== Records for processing ==
□ □ □ □ □ □ □

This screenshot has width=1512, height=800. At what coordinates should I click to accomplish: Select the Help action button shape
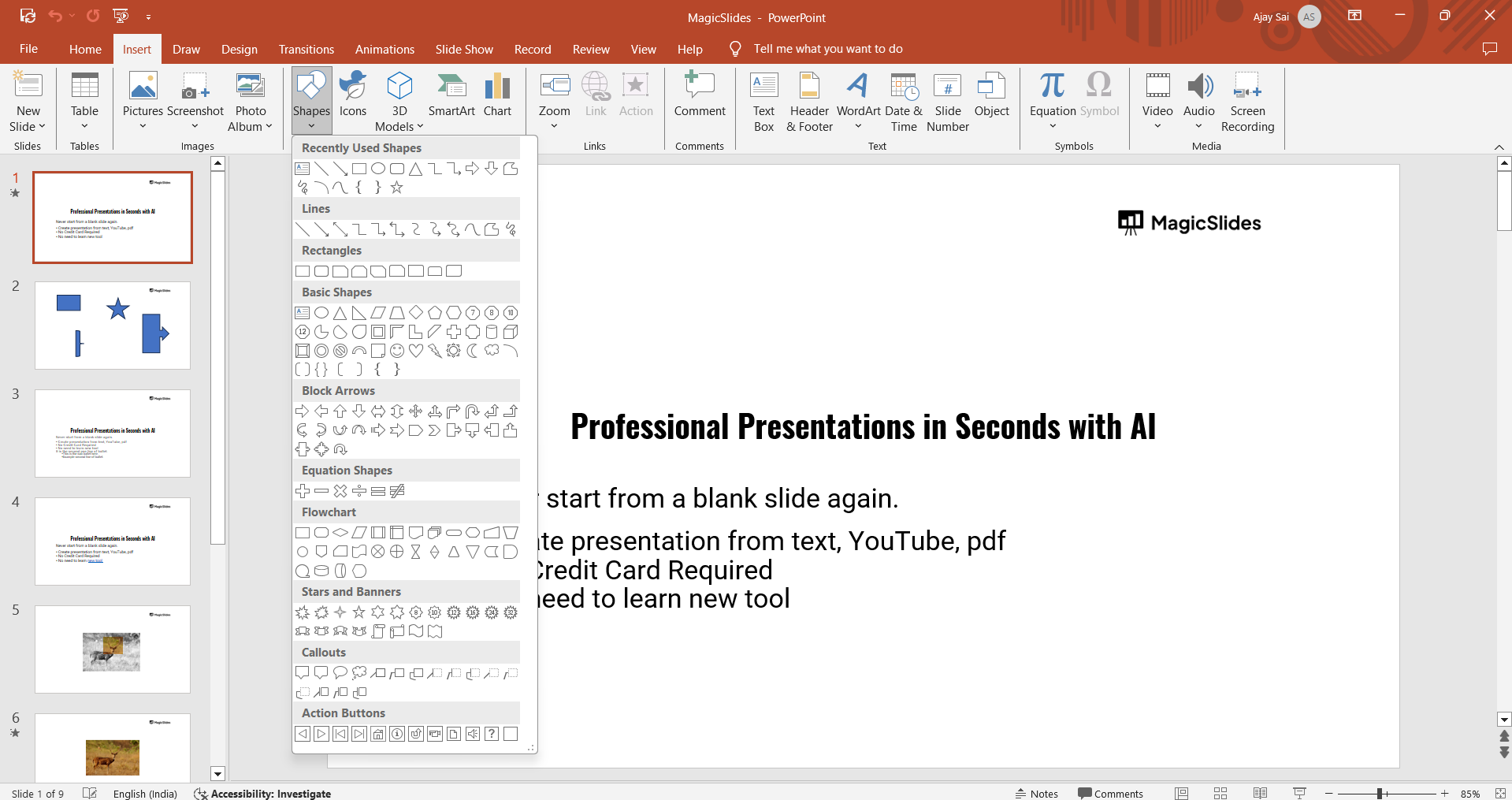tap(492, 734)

□ □ □ □ □ □ □

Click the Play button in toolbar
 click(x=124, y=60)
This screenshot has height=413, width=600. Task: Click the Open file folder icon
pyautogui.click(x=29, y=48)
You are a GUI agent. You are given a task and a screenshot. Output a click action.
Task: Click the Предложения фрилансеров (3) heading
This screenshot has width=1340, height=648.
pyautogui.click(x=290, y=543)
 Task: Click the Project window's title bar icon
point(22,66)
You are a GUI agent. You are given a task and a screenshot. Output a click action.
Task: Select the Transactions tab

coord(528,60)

□ □ □ □ □ □ □

== What to do ==
Copy the data word for word, from the line containing "This screenshot has width=1512, height=800." down to the line containing "tap(492, 734)", and leave the pictures out.

== Result below ==
This screenshot has width=1512, height=800. At what coordinates should I click to accomplish: Select the Help action button shape
tap(492, 734)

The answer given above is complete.